Dalam beberapa hari ini Ajeng menyibukkan diri dengan membaca sejarah kerjaan sebelum Prabu Lakeswara Lingga memimpin. Prabu terdahulu sangat begitu peduli dengan rakyat, berbeda dengan Prabu Lakeswara Lingga yang hanya peduli dengan peraturan. Hal itu sangat begitu ditentang oleh para tetua, tetapi ia bersih kuku untuk tetap melakukan pendapatnya.

Prabu Lakeswara Lingga juga turun kemedan perang dalam melawan kerjaan lain, ia selalu menang dalam bantuan Jendral dan anak anaknya, sehingga ia ditakuti oleh beberapa kerjaan. Prabu Lakeswara Lingga masih berumur 25 tahun, sangat begitu muda untuk menduduki sebuah taktah.
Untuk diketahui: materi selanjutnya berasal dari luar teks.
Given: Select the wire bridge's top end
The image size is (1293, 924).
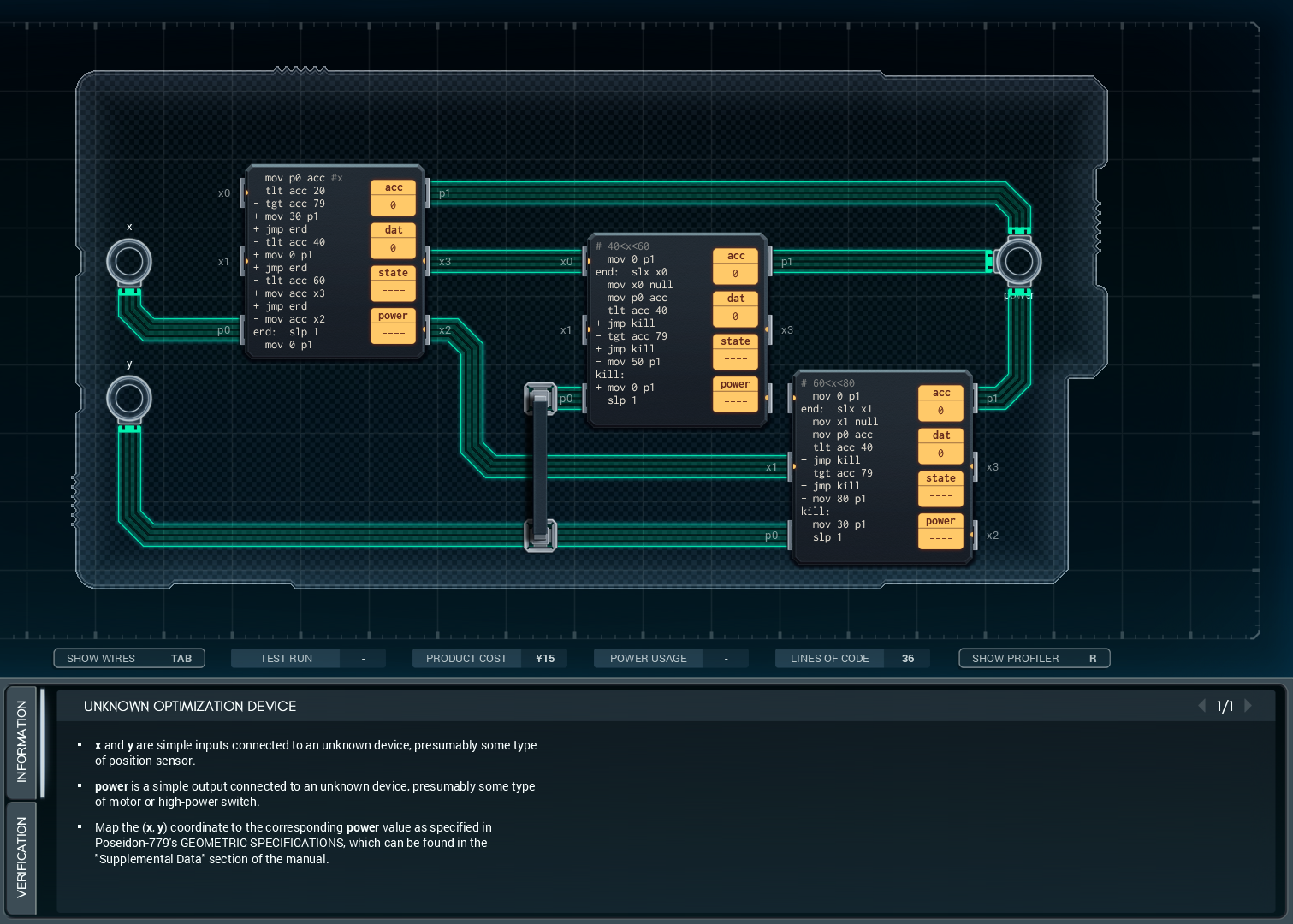Looking at the screenshot, I should tap(540, 398).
Beliau mendapatkan dukungan penuh dari Gusti Kanjeng Ratu secara langsung.

Walaupun sebuah pertumpahan darah terjadi dalam memperebutkan posisi Prabu, setelah Prabu Sri Lingga meninggal.

"Nona, Tuan Besar sudah kembali. Beliau, sedang berada di aula sekarang ini." Kata Dayang

"Kenapa, kau baru memberitahuku sekarang?! Seaturannya aku bisa menyambut Ayah sedari tadi." Ajeng begitu kesal melihat Dayang yang terlambat menyampaikan kabar.
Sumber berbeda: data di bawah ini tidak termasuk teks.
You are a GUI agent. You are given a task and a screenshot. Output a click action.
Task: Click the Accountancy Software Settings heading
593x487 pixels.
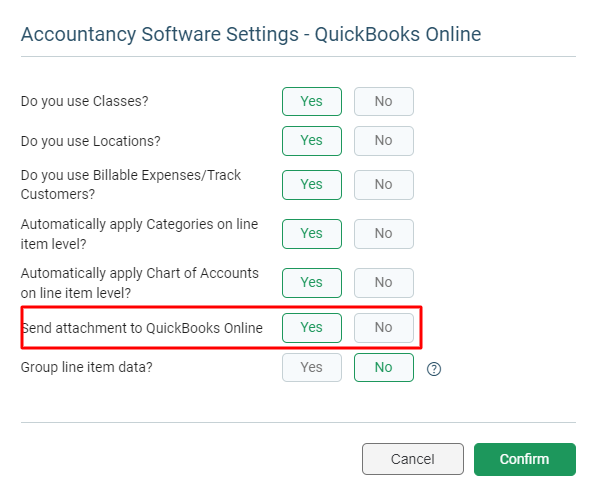251,34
"Maafkan, hamba Nona." Seketika dayang pun bersujud dibawah kaki Ajeng, sambil memohon untuk dimaafkan.

"Maafkan hamba, Nona."

"Tolong, maafkan Hamba."

"Bangunlah, jangan lakukan hal seperti ini." 

"Terimakasih Nona, kau sangat baik hati sekarang ini." Ucap Dayang begitu jujur.

"Sekarang ini? Sebenarnya seperti apa diriku yang dulu?" Tanya Ajeng berusaha mencari tahu tentang diri pemilik tubuh sebelumnya.

"An-anda memang terkenal sangat pendiam dan dingin, jarang mau berbicara... Tetapi sekali anda marah kepada kami, anda tidak akan segan-segan untuk memenjarakan kami selama 1 minggu diruang bawa tanah tanpa memberi makanan ataupun minuman sedikit pun." Ungkap Dayang tertegun, karena takut.

"Haa? Ap-apa aku pernah melakukan hal kejam seperti itu?!!" Teriak Ajeng merasa tidak percaya.

"I-iya, bahkan ada beberapa dayang yang mati karena menerima hukuman dari anda. Namun hal ini, disembunyikan oleh Tuan Besar."

Setelah mendengar ungkapan langsung dari dayang, Tubun Ajeng bergemetar dengan hebat karena takut. Jendral melihat gerak gerik Putri nya yang aneh langsung bertanya.

"Apa ada masalah selama Ayah pergi?" Tanya Jendral melembutkan nada bicaranya.

"Tidak ada Ayah, seluruh prajurit dan dayang juga memperlakukan ku dengan baik." Jawab Ajeng bersikap normal.

"Baiklah, untuk hal itu Ayah akan memberikan hadiah kepada mereka nanti." Tambah Jendral sambil tersenyum.

"Lakukan saja menurut hati Ayah, aku hanya akan mendukung." Balas Ajeng 

Begitu perbincangan mereka selesai, Ajeng memutuskan untuk kembali keruangan nya.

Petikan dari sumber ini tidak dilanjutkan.